§ **WORK TO COMPLETE**: Copy out the items below word for word, from the start of the items through the line that contains "Looking at the screenshot, I should coord(28,358).", including that line.

Records of locating words and elements
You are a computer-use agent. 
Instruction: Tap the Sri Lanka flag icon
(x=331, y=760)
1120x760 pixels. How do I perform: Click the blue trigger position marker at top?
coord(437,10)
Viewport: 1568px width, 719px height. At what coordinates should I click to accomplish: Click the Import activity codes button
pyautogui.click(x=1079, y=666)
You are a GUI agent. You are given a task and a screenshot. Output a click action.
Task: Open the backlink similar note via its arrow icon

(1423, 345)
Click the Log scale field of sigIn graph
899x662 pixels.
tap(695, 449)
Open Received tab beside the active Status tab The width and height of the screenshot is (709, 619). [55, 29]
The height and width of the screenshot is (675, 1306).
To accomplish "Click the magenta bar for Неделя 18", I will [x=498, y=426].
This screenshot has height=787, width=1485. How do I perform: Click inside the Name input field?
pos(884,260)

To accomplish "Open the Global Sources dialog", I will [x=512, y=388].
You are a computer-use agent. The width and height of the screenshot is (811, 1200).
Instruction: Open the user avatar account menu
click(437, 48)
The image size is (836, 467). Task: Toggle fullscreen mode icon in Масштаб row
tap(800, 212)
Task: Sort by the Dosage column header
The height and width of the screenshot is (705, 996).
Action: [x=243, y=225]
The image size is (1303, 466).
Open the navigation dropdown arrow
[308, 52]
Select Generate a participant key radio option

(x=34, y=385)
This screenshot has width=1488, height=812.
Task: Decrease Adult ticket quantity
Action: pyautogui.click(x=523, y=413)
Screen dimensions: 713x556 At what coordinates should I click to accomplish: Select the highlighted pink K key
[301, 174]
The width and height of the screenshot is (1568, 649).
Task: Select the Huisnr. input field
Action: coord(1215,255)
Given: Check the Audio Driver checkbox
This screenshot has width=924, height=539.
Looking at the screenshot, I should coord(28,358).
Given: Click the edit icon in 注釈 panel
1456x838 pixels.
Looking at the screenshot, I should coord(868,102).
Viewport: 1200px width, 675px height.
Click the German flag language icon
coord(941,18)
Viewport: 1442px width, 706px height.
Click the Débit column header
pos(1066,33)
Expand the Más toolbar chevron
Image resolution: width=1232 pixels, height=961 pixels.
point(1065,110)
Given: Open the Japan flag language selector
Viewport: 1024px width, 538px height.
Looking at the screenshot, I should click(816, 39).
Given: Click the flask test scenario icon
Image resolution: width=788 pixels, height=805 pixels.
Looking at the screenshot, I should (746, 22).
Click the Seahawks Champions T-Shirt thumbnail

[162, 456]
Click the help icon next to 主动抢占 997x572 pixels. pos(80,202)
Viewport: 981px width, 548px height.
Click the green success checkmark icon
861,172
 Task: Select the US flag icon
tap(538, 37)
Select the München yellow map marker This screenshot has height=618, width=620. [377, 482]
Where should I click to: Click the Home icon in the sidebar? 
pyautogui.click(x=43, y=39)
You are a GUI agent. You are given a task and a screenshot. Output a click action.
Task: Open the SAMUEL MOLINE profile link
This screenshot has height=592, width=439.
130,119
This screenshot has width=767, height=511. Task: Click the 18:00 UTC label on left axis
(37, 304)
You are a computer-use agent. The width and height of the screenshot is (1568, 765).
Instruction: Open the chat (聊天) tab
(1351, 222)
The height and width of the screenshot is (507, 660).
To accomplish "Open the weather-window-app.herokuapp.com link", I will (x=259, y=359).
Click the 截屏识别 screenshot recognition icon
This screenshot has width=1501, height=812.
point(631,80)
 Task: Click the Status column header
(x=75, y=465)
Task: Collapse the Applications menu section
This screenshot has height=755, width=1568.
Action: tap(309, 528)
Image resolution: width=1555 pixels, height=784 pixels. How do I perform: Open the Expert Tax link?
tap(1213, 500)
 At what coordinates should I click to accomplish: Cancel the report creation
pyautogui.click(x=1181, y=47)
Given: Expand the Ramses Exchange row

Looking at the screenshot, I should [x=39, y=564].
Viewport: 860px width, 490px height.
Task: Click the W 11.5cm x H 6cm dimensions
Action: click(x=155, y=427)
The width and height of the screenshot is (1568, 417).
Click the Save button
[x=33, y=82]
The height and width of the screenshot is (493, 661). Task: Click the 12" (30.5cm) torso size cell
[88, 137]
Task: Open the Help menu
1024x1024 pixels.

§ **RESPONSE BELOW**:
You are a computer-use agent. 
Instruction: Tap the Sri Lanka flag icon
(x=331, y=760)
1120x760 pixels. How do I perform: Click the blue trigger position marker at top?
coord(437,10)
Viewport: 1568px width, 719px height. At what coordinates should I click to accomplish: Click the Import activity codes button
pyautogui.click(x=1079, y=666)
You are a GUI agent. You are given a task and a screenshot. Output a click action.
Task: Open the backlink similar note via its arrow icon

(1423, 345)
Click the Log scale field of sigIn graph
899x662 pixels.
tap(695, 449)
Open Received tab beside the active Status tab The width and height of the screenshot is (709, 619). [55, 29]
The height and width of the screenshot is (675, 1306).
To accomplish "Click the magenta bar for Неделя 18", I will [x=498, y=426].
This screenshot has height=787, width=1485. How do I perform: Click inside the Name input field?
pos(884,260)

To accomplish "Open the Global Sources dialog", I will [x=512, y=388].
You are a computer-use agent. The width and height of the screenshot is (811, 1200).
Instruction: Open the user avatar account menu
click(437, 48)
The image size is (836, 467). Task: Toggle fullscreen mode icon in Масштаб row
tap(800, 212)
Task: Sort by the Dosage column header
The height and width of the screenshot is (705, 996).
Action: [x=243, y=225]
The image size is (1303, 466).
Open the navigation dropdown arrow
[308, 52]
Select Generate a participant key radio option

(x=34, y=385)
This screenshot has width=1488, height=812.
Task: Decrease Adult ticket quantity
Action: pyautogui.click(x=523, y=413)
Screen dimensions: 713x556 At what coordinates should I click to accomplish: Select the highlighted pink K key
[301, 174]
The width and height of the screenshot is (1568, 649).
Task: Select the Huisnr. input field
Action: coord(1215,255)
Given: Check the Audio Driver checkbox
This screenshot has width=924, height=539.
Looking at the screenshot, I should coord(28,358).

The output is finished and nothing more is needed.